We cannot be for or against privacy. It must be a question of the balance between care and surveillance, which was the subject of my last blog post. We can share Morozov’s horror of letting corporations, such as the combination of Apple and Google, trying to take control of these initiatives, while at the same time encouraging people to participate when apps are being launched by states that seem genuinely concerned with finding an alternative to lockdown.

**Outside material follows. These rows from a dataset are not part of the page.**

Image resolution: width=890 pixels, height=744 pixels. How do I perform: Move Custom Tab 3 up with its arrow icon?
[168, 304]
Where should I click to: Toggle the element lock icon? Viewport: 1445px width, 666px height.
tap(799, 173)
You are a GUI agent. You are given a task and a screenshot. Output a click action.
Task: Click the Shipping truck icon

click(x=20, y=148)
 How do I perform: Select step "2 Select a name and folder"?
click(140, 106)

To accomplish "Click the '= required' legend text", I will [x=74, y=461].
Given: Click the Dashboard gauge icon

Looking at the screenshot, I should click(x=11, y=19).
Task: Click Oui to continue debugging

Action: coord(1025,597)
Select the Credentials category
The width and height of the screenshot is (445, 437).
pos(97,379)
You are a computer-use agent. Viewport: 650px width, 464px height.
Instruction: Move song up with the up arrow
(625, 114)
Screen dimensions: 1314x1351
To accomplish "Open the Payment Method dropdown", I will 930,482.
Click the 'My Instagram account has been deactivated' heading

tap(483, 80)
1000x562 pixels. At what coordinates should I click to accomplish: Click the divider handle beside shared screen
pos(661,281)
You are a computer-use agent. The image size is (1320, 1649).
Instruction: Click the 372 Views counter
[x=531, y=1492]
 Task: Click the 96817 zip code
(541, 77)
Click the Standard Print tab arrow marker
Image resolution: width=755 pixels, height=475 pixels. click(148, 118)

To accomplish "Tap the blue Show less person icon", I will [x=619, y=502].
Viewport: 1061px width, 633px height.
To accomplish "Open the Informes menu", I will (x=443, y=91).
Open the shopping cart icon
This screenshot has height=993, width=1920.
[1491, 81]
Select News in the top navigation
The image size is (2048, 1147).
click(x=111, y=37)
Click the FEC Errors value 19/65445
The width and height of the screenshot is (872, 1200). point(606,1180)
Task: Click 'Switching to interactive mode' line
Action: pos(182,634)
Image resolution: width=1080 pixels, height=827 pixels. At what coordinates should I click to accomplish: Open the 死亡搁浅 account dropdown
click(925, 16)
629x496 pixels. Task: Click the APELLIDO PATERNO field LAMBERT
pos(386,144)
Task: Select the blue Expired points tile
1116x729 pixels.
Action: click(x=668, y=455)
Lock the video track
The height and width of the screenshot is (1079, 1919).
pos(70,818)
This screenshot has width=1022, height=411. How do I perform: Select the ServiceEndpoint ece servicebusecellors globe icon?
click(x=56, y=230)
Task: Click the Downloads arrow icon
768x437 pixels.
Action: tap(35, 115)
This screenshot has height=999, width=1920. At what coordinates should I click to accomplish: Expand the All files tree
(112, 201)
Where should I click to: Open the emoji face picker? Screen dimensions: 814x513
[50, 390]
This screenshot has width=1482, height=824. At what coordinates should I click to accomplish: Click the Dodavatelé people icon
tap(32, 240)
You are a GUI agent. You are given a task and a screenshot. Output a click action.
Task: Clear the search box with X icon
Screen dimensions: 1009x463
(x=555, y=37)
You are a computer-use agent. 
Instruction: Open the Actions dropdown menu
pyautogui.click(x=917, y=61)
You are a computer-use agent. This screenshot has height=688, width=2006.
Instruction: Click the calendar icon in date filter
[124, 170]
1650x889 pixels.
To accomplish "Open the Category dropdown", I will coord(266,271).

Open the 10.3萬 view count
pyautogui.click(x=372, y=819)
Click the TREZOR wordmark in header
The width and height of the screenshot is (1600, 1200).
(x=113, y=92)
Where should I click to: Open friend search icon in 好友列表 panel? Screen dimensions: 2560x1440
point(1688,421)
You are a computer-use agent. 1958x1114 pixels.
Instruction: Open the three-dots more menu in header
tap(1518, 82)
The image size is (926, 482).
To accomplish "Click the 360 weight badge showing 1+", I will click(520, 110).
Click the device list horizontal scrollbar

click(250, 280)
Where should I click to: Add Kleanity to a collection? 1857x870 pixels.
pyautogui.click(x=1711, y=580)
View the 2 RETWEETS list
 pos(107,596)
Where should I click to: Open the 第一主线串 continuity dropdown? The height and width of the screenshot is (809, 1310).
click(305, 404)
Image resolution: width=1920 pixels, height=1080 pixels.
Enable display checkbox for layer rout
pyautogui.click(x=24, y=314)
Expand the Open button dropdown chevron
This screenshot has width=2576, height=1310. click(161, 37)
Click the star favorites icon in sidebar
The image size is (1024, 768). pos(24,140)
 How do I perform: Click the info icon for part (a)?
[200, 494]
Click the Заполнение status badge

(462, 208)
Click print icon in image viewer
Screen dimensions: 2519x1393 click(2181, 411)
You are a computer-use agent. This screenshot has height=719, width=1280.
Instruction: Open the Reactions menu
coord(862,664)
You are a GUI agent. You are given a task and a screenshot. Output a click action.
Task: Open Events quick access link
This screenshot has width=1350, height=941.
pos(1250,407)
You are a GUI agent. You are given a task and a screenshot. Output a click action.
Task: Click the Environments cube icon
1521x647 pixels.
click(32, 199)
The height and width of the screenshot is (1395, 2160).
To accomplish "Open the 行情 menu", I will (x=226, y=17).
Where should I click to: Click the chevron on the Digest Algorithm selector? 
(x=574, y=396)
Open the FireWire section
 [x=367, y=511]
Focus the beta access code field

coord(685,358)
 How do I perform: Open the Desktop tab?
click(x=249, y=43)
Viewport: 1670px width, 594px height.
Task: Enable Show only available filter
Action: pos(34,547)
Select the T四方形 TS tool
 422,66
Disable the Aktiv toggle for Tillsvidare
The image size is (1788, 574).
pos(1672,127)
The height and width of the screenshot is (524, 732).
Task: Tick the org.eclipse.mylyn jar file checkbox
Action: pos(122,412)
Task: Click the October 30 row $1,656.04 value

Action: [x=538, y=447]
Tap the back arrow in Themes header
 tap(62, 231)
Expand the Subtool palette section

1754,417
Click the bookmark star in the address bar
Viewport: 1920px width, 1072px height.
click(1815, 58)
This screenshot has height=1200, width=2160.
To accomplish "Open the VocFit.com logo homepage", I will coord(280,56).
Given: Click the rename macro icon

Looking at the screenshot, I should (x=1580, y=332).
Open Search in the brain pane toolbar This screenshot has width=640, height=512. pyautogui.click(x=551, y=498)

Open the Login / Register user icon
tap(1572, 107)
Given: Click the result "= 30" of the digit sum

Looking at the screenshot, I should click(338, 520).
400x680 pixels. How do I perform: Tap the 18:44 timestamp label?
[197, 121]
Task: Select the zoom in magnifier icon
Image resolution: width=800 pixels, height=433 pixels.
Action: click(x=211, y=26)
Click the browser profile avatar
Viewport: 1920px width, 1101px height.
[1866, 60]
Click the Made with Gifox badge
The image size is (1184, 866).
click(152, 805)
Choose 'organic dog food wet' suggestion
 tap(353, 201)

At present so much of this is top-down technological solutionism. But my last blog post argued that ordinary people are constantly having to make their own decisions about the balance between surveillance and care as part of everyday life, when parenting their children or looking after frail parents. Our research provides evidence that ordinary people are therefore well-qualified to have a say in this political debate. Our evidence also suggests that to succeed, the adoption of these apps needs to come from bottom-up forms of dissemination, not top-down.

One result of respecting the views of ordinary people would be to recognise cultural relativism. It will not just be states, but also populations, that take different views on where the balance between care and surveillance lies. Presently, South Korea looks very different from Sweden, but both may be relatively consensual compared to more autocratic regimes. So we need to stop thinking that one approach is right, and one is wrong for those regions, and decide what is the least bad option for ourselves. Relativism will also apply to the passage of time. What is justified now may not be acceptable when a vaccine is available.  This is the time to insist that populations are allowed, through consulting, to have a say in creating the appropriate balance between care and surveillance that we are then going to be subject to.